No longer closing, Bailey still enthusiastic
Righty determined to show he can be durable, effective in setup role
FORT MYERS, Fla. -- Andrew Bailey arrived at Spring Training as a non-closer for the first time in years, but that hasn't taken away any of his self-assurance or enthusiasm as he enters his second season with the Red Sox.
If anything, there is a quiet determination within the right-hander to prove that he can be durable and effective -- two things he wasn't in 2012.
After receiving the phone call from new manager John Farrell just after Christmas that he was relinquishing the closer's role to Joel Hanrahan, Bailey looked at the matter realistically rather than emotionally.
"When I first heard about it, I definitely understood," said Bailey. "I'm not naive enough to think that my health the last two years has been crystal clean. I definitely understood it, and it definitely makes us better. We have four or five closers down there -- or potential closers.
"It makes us that much better. At first, all relievers want to be a closer. I don't think my closing days are done, and I hope they're not done in Boston. That being said, going into the season with such a strong 'pen will give us that edge, at least early on."

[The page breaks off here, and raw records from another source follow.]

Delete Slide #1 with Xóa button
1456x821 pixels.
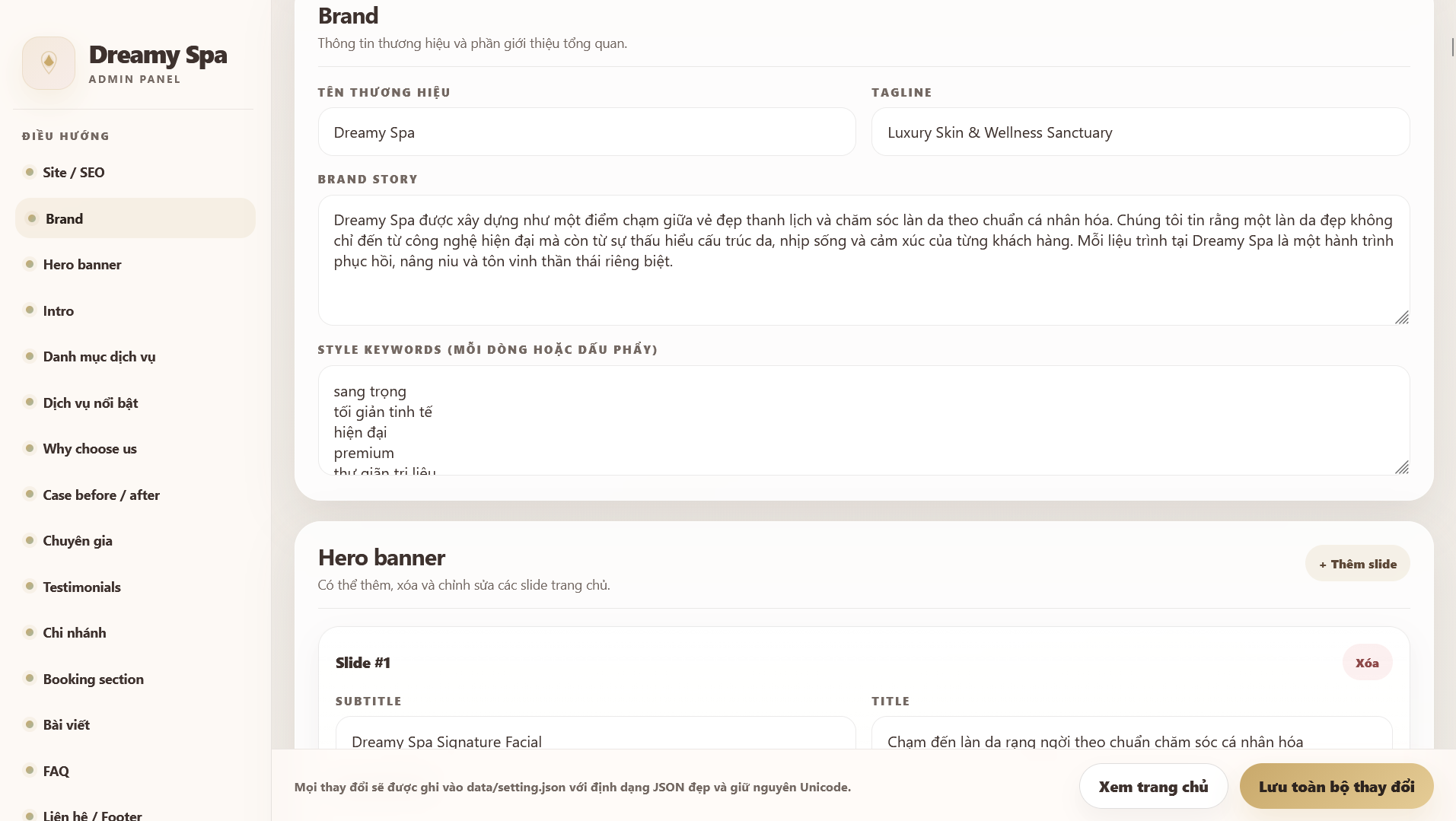point(1366,663)
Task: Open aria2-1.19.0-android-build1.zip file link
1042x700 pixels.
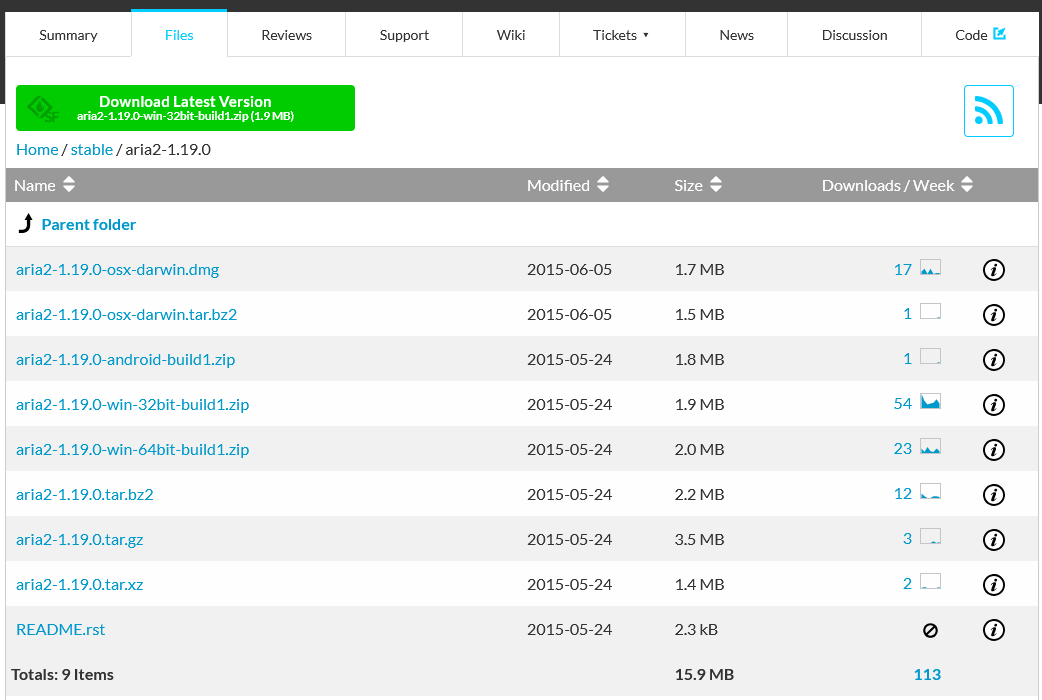Action: [125, 359]
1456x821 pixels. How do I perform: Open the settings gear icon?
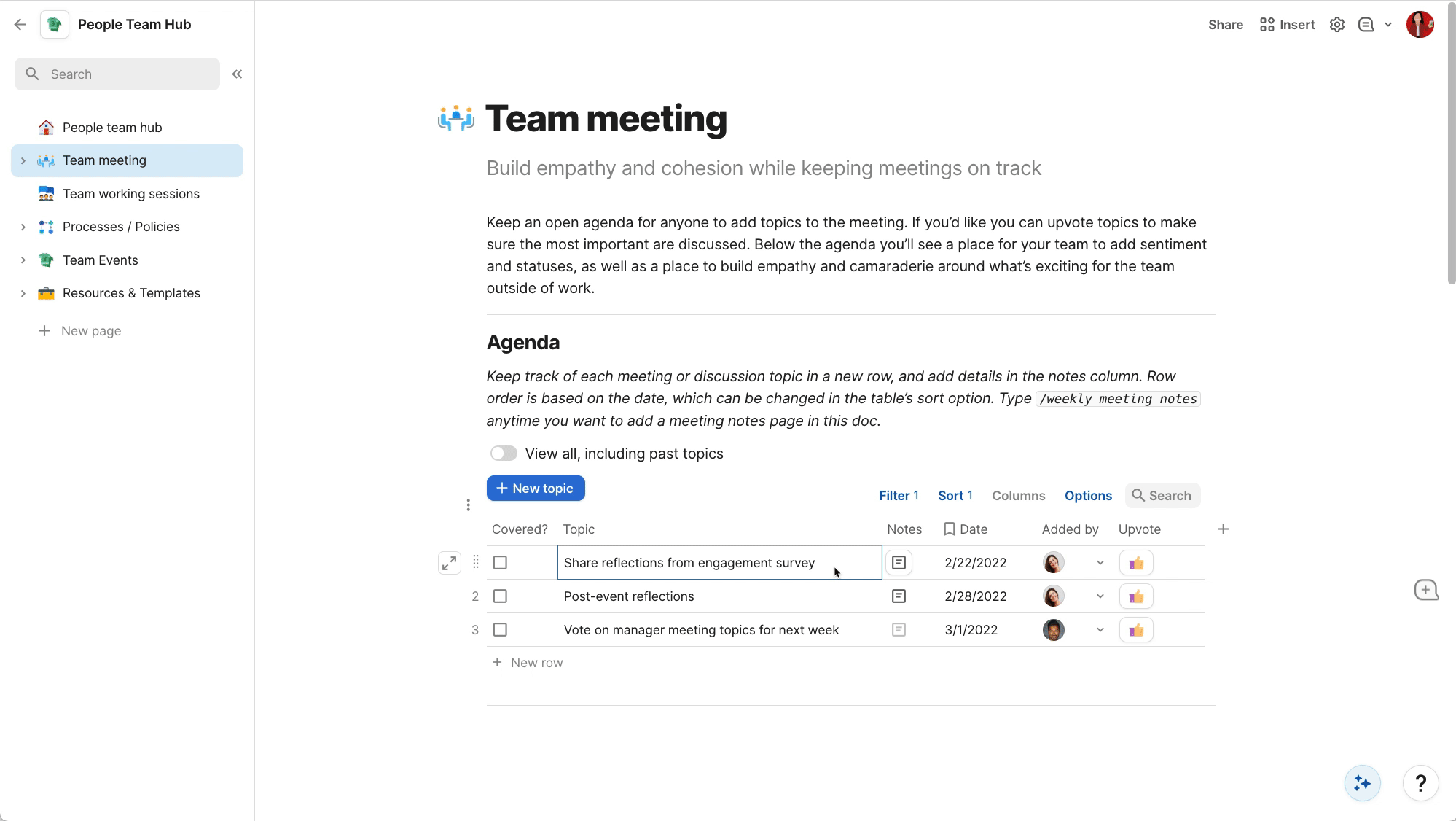1336,25
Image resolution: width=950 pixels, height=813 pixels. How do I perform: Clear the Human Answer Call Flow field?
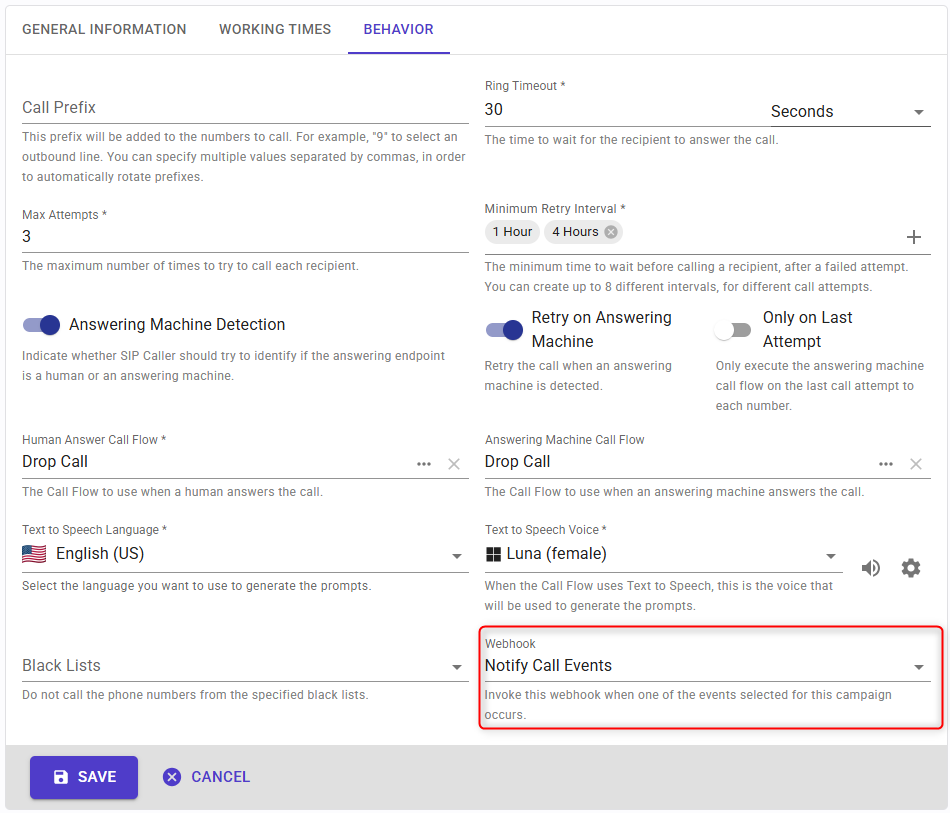click(x=454, y=464)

More than anything, Bailey wants to win. He came to the Red Sox to do that, only to see his former team -- the Athletics -- thrive in his first year away from Oakland. Bailey and the Red Sox finished last.
Though Spring Training doesn't officially start for the Red Sox until Tuesday, Bailey was one of several players on the field at JetBlue Park on Friday. There's no better way to wipe the slate clean from a thoroughly disappointing season than to start anew.
"All I can say is that if I'm doing my job and [Hanrahan's] doing his job, we're going to win a lot of ballgames. That's what we're about," Bailey said. "Last year was a disaster for me personally and very frustrating as a team. I think everyone is out to do what they're capable of doing, and if we put that together, we should be getting to the playoffs and World Series. That's the end goal."
The one thing nearly every contending team has had in recent years is a dominant setup man. Bailey hopes he can be that guy in 2013.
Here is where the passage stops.